4) Duh, malunya

19.5K 1.7K 92
                                    


Malam hari adalah waktu yang tepat berkumpul bersama keluarga, tidak seperti siang yang kebanyakan beraktifitas di luar. Aku sudah tentu kuliah, begitu pula dengan Bang Hadi yang memang sudah bekerja.

Berkumpul dalam artian bukan hanya tertawa di depan TV dengan merebut remote sebagai adegan penghidup suasana, bukan... Bunda mewajibkan kami untuk mengikuti pengajian malam. Walaupun tidak setiap malam, tiga kali dalam seminggu.

Masih teringat jelas ucapan Bunda, 'yang diberi makan itu bukan jasad saja tapi roh juga'.

Bunda tengah sibuk di dapur, menyiapkan beberapa makanan untuk Ustadz nanti. Ketika aku menemui bunda, beliau tengah mengaduk adonan yang aku sama sekali tidak tahu untuk kue apa. Maklum aku tidak bisa memasak, bisa sih, memasak air.

Kepintaran memasak bunda tidak diwariskan untukku, malah untuk Bang Hadi yang notabene-nya laki-laki.

"Nda... Kata abang ustadz-nya nggak bisa datang."

"Iyaaa. Tapi diganti sama anaknya," jelas bunda.

"Owh."

"Laki-laki apa perempuan, nda?" tanyaku lagi, berhasil menghentikan aktivitas mengaduk bunda.

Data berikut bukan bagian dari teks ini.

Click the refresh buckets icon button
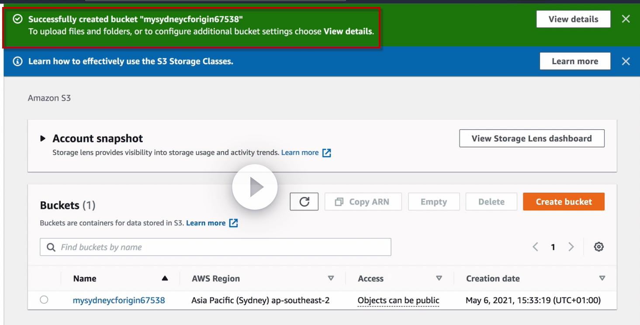 click(x=304, y=202)
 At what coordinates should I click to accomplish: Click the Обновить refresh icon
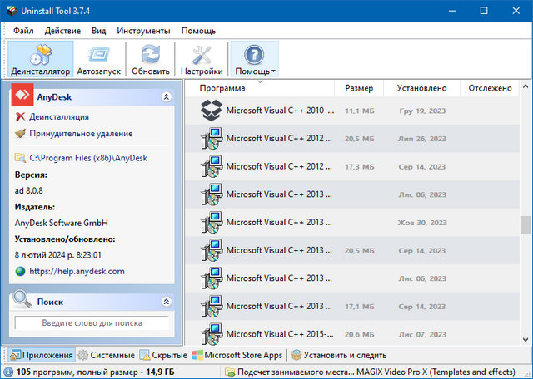tap(150, 59)
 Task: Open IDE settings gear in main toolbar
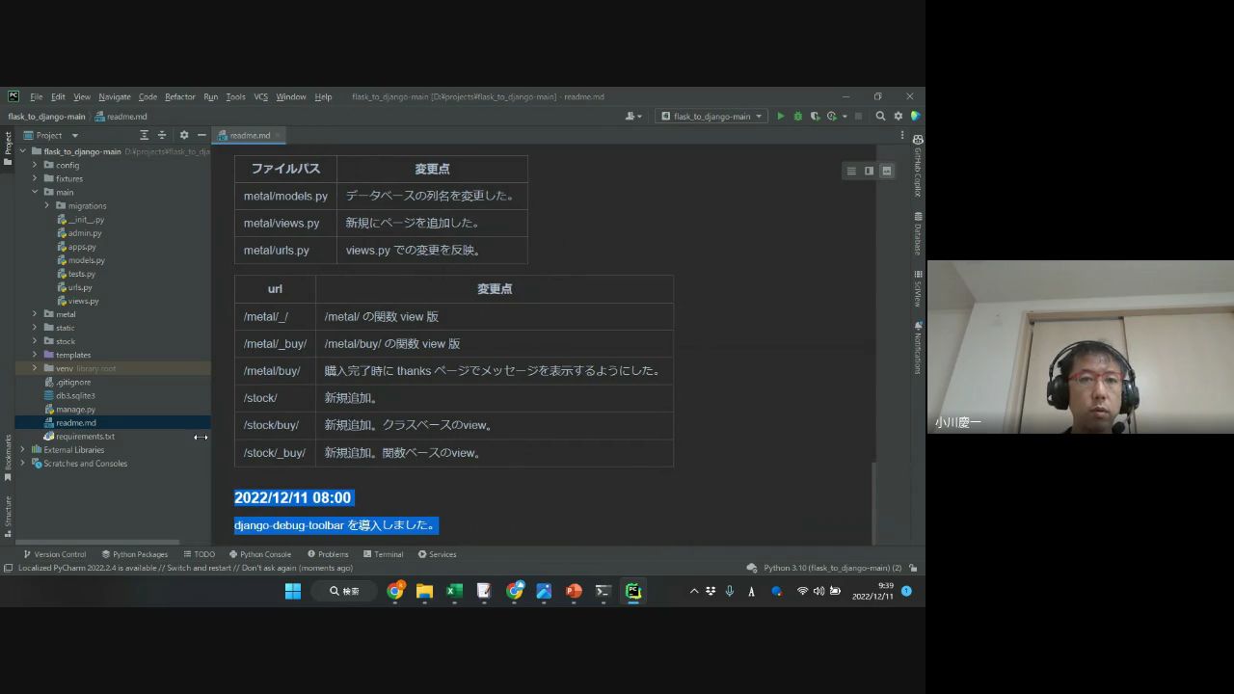[x=898, y=117]
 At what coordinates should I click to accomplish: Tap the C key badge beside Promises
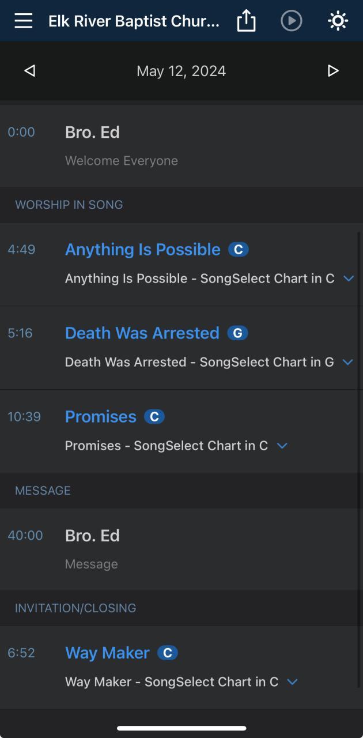click(154, 417)
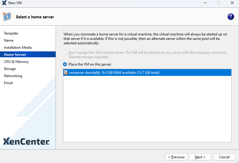Minimize the New VM window
This screenshot has width=239, height=163.
tap(205, 3)
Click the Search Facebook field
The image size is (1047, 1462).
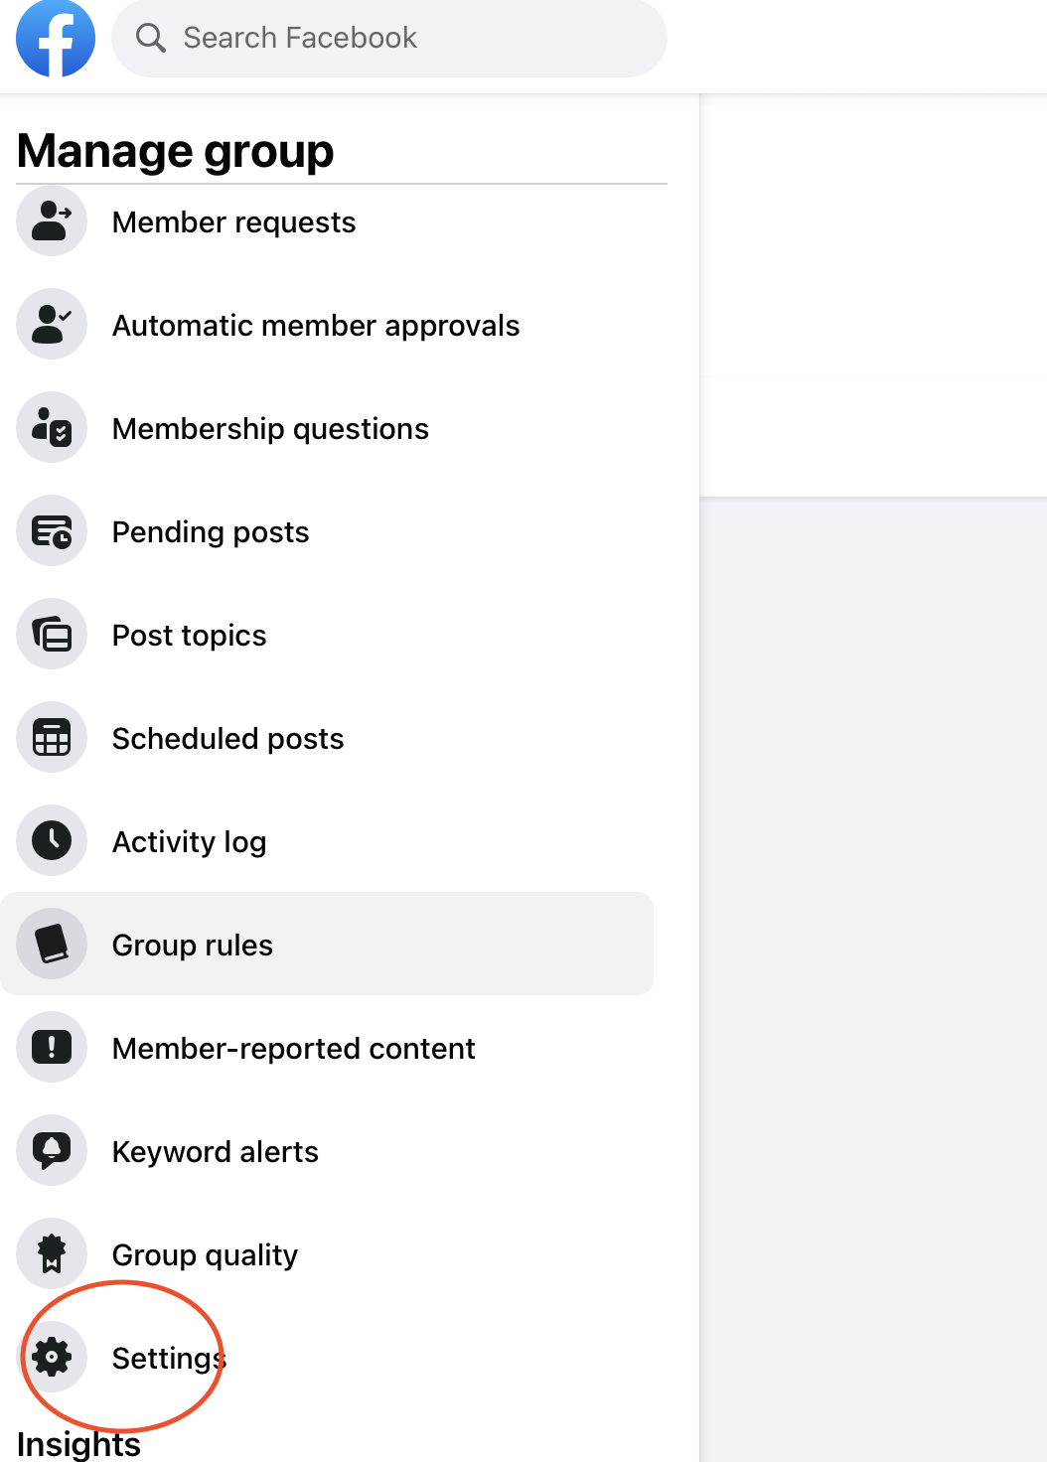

"Nana penasaran atau penasaran banget?" goda bunda.

"Nggak jadi tanya, bunda mah gitu sama anak sendiri." Pura-pura kesal, aku menyilangkan tangan dengan ekspresi manyun.

Reaksi bunda selanjutnya jelas menggelengkan kepala, "laki-laki, Nana sayang."

"Owhhhh."

"Owh doang? Sini bantuin bunda bikin donat."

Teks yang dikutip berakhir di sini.